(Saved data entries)
*****
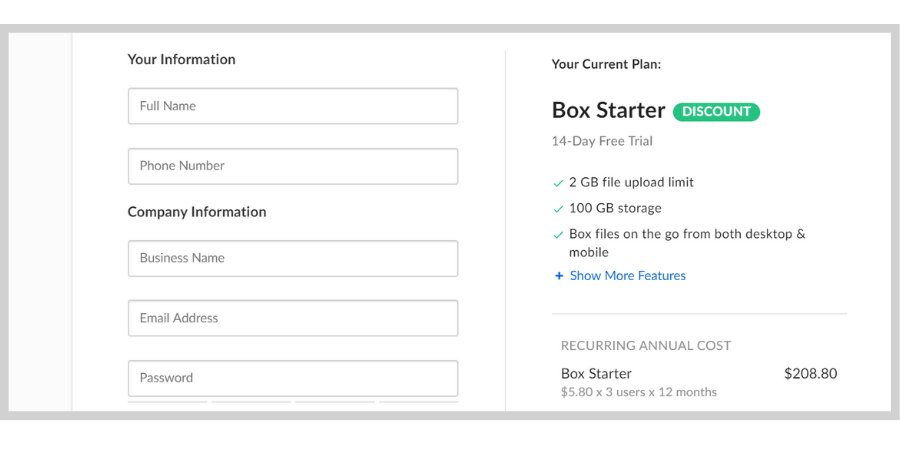Expand the Show More Features link
This screenshot has width=900, height=465.
627,276
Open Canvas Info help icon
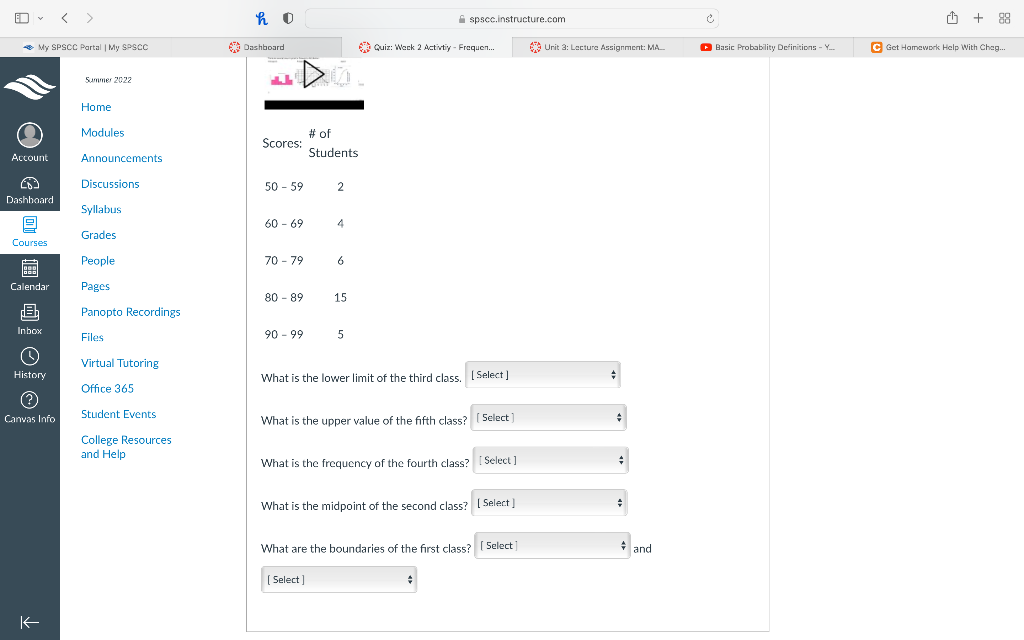The height and width of the screenshot is (640, 1024). 30,400
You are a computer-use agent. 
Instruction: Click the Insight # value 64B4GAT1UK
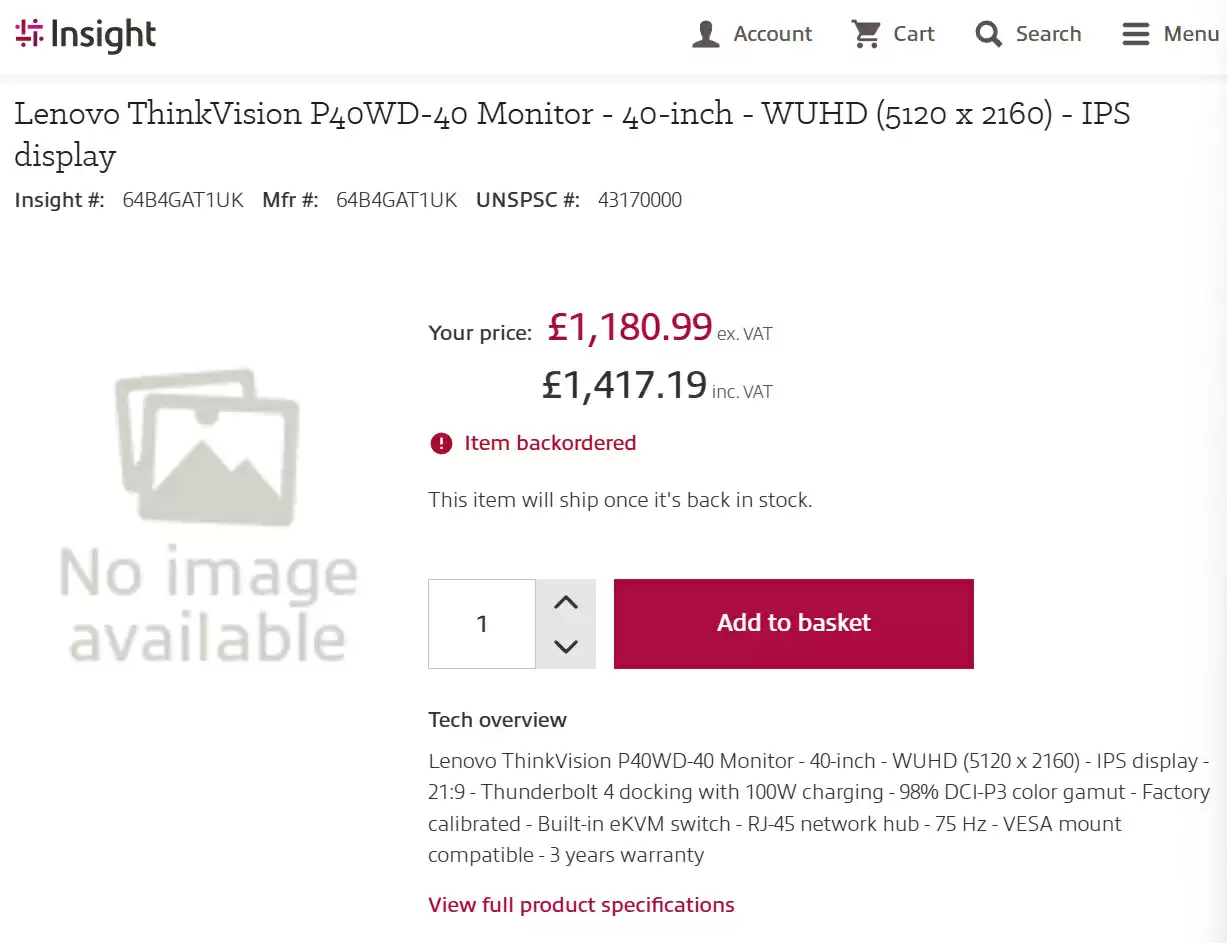pos(183,200)
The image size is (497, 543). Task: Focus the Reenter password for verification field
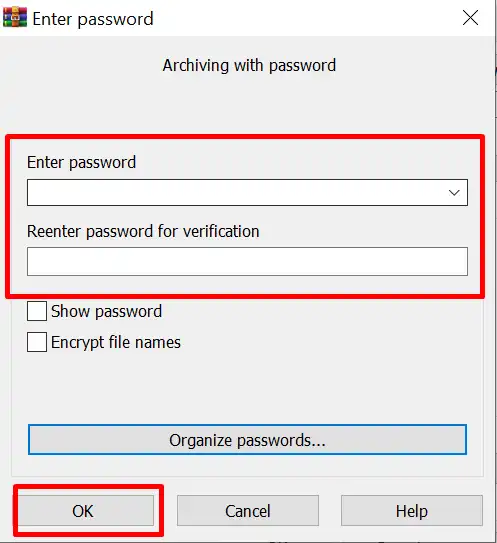[x=247, y=261]
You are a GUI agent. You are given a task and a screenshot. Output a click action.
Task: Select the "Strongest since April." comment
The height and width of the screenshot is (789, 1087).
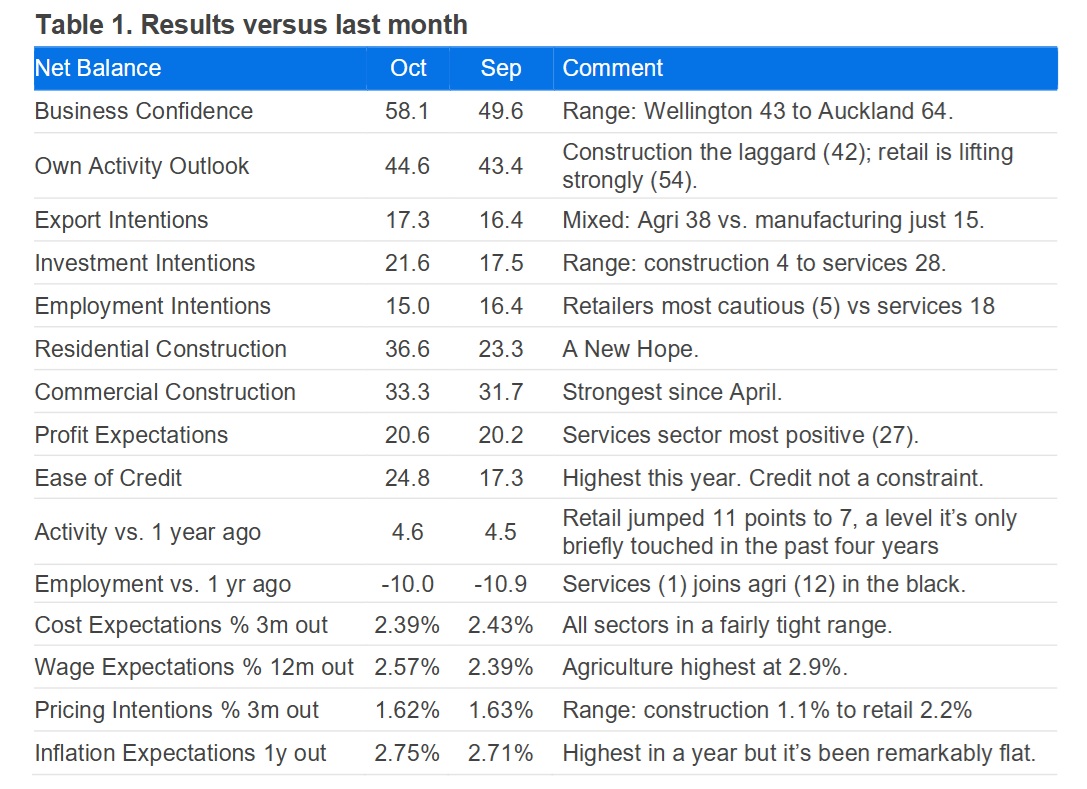point(672,392)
*****
#### What is being asked
What is needed is an exact restatement of every line from the one containing "Task: Select the" through the last line of the records, pictures left out.

#### Reply
Task: Select the "Strongest since April." comment
The height and width of the screenshot is (789, 1087).
point(672,392)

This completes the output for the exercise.